RE: The Issue of Migration
June 22, 2025 at 7:56 am
(June 20, 2025 at 10:33 am)Leonardo17 Wrote: Even in my country (Turkey) there are now jobs that local ethnic groups are simply not willing to do. In the 2000’s or even in the first half of the 2010’s it was possible to get domestic aid at affordable prices. You would just ask your friend and/or neighbor and would know someone who knows someone who would come and work in your house some 7-8 hours and be happy to do so (at least in this neighborhood).
In my limited experience, employment has a lot to do with how immigration works out. Immigrants who come for employment and seriously keep their jobs aren't the ones causing problems. People who immigrate without a job waiting, or who are denied the opportunity to keep working, are more likely to end up as an issue.
I visited Dodge City, Kansas, several times, because I knew a guy who lived there. The main employers in Dodge City are still slaughterhouses, which employ a lot of people at exactly the kind of job that white locals would rather not do. Bloody, dangerous, unpleasant work. This means that a large percentage of the population is new to the country -- mostly from Mexico and Vietnam. But after the dad establishes himself and does the unpleasant work, the second generation tends to do well. If the problems associated with immigrants (like gang activity) are particularly bad there I never heard about it.
This is in contrast to my old hometown in Kansas, which has no major employer like this. It attracts very few immigrants. This means it is still nearly all white, and has no issues with immigrants, but is slowly dying. The downtown is mostly empty, and everything looks much more shabby than when I was a kid. People drive to Wichita for shopping or movies or anything.
So Dodge is better off economically and is more fun to hang out in, and it's thanks to the immigration.
(There was a funny case where the big popular steak house went out of business for a while, but a guy from Vietnam had saved up enough from the slaughterhouse to buy it and put it back in business. When he redecorated he wanted to play up the cowboy associations, so he ordered what he thought were big sheriff's badges and put them up on the outside. This caused some confusion, as they were actually large Stars of David.)
Here in Japan immigration is an ongoing debate. The aging population means that the country needs more workers if it wants to maintain its current economy, but there is resistance. People will say things that come across as racist, though it is less about hating brown people and more about a fear of losing community harmony. As you know, keeping "wa" among neighbors is extremely important here, and there is a lot of concern that new people won't know the rules, which are often unwritten or unofficial, but are nevertheless taken extremely seriously.

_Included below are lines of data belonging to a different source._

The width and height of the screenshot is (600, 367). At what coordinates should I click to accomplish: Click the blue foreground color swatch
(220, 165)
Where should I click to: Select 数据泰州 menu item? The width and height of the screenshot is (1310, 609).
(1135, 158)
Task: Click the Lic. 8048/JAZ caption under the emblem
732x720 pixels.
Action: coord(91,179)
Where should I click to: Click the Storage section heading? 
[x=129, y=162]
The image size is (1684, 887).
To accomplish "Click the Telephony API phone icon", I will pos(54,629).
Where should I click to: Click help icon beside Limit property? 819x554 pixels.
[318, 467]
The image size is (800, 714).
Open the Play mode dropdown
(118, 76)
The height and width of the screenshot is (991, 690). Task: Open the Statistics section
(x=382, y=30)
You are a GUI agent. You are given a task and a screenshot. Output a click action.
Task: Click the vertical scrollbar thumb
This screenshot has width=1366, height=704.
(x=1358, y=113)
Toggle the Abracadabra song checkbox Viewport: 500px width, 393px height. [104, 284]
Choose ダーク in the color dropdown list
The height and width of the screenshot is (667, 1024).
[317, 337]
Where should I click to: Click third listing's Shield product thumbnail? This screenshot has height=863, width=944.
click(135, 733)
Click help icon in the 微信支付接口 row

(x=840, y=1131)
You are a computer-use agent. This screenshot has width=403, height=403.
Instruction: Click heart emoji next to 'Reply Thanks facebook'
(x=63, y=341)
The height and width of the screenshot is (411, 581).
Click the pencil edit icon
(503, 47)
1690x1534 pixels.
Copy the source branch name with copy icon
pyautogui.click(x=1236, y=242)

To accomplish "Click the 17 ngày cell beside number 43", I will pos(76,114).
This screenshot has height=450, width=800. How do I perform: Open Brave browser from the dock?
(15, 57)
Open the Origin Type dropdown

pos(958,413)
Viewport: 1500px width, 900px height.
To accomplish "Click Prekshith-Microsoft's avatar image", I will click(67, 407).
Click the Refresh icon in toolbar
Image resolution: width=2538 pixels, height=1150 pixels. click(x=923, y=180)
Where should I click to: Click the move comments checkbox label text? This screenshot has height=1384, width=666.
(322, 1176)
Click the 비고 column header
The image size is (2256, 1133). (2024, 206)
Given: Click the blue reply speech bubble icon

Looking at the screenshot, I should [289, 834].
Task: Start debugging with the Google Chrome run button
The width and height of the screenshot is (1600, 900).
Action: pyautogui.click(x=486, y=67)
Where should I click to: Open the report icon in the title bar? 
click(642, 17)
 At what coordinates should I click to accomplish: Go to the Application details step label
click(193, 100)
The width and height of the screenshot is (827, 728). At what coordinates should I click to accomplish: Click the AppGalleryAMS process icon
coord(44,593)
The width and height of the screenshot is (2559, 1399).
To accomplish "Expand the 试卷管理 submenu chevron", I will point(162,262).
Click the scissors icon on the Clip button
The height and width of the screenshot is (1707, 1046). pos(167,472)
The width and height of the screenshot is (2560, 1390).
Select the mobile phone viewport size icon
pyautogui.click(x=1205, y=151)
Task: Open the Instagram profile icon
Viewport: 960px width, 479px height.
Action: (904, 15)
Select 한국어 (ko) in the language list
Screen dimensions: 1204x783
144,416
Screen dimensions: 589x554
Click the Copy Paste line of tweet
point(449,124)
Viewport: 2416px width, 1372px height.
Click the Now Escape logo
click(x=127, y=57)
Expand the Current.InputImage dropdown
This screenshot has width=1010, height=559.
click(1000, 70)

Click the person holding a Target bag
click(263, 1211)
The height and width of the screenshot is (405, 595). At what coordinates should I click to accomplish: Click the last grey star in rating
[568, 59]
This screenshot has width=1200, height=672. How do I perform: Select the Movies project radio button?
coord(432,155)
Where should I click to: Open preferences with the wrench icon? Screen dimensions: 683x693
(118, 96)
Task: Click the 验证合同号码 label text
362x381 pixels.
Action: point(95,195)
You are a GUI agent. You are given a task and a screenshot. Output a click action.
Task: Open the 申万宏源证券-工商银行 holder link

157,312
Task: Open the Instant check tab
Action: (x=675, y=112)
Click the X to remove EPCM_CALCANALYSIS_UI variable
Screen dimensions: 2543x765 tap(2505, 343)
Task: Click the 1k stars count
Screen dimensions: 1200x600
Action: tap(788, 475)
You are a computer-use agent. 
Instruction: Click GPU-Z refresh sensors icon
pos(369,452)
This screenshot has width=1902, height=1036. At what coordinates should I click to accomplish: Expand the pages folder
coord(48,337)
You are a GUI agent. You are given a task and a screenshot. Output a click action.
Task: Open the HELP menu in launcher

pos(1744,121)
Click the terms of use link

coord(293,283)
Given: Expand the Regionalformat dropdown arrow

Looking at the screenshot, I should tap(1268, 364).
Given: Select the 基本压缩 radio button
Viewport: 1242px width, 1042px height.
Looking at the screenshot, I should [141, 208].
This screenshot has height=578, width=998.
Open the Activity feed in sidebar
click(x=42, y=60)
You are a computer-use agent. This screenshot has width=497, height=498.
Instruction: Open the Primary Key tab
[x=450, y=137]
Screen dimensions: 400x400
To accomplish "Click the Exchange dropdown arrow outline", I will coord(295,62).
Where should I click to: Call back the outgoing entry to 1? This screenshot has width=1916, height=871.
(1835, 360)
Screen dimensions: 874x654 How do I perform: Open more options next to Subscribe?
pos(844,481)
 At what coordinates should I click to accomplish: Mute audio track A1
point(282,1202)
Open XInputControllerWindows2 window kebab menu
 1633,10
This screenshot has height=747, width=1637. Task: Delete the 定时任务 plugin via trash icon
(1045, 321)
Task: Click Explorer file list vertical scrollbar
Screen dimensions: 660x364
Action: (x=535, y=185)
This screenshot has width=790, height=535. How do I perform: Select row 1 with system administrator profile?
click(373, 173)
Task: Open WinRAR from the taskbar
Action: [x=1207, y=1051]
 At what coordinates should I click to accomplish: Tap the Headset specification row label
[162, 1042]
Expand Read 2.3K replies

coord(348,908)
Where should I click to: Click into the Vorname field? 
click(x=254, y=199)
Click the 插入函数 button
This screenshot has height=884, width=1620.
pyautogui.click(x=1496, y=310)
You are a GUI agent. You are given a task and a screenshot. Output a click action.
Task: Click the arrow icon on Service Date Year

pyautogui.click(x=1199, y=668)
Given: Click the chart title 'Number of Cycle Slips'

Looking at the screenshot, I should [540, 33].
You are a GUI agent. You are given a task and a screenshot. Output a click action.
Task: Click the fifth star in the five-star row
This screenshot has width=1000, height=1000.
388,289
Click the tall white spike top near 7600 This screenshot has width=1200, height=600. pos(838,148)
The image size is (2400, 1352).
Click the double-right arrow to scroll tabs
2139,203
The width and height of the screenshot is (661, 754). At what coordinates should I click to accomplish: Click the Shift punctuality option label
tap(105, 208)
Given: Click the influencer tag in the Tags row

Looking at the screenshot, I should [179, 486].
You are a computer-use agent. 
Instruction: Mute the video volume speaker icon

I can't oppose it when people move to Japan to have a better life, because that's what I did. Of course I had an advantage, being a white American and therefore more acceptable and employable. But I have experienced discrimination -- minor compared to many others, but when it happens to you it's VERY angry-making. When you can't rent a house and the owner says "we feel you'd be more comfortable with people of your own kind," it's no fun. But it's an education for someone as privileged as I am, since darker-skinned people face that kind of thing every day.